Re: How to print nicely formatted man pages?

2019-02-07 Thread Peter N. M. Hansteen
On Thu, Feb 07, 2019 at 09:29:39AM +0200, Anne Wainwright wrote:
> I can print out nicely formatted man pages in linux, thus:
> 
> $ man -t ls | lpr -P hp_laserjet
> 
> But find that the -t option is not present in bsd.
> 
> Have really dug around but can find no hints, where should I be looking?

I would say what you are probably looking for is mandoc (man mandoc or
http://man.openbsd.org/mandoc), which supports a variety of output formats.

- Peter

-- 
Peter N. M. Hansteen, member of the first RFC 1149 implementation team
http://bsdly.blogspot.com/ http://www.bsdly.net/ http://www.nuug.no/
"Remember to set the evil bit on all malicious network traffic"
delilah spamd[29949]: 85.152.224.147: disconnected after 42673 seconds.

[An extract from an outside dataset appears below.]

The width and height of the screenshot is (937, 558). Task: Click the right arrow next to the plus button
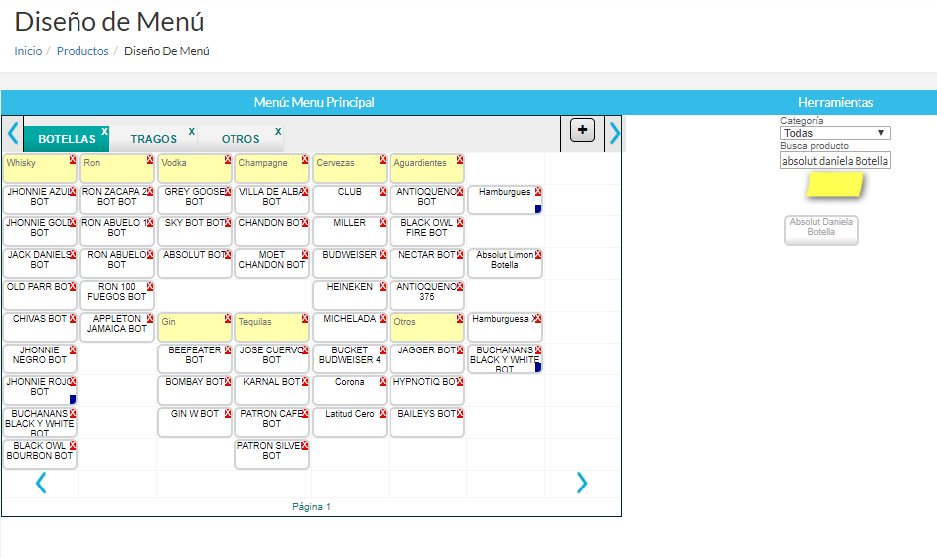click(614, 133)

Re: How to print nicely formatted man pages?

2019-02-07 Thread Sijmen J. Mulder
> Op 7 feb. 2019 om 08:29 heeft Anne Wainwright  het 
> volgende geschreven:
> 
> I can print out nicely formatted man pages in linux, thus:
> 
> $ man -t ls | lpr -P hp_laserjet
> 
> But find that the -t option is not present in bsd.
> 
> Have really dug around but can find no hints, where should I be looking?

man supports mandoc’s -T option, e.g.:

man -T ps | ...

There’s a little note about it at the end of the option list in man’s man page. 
See mandoc’s man page for the formats and such.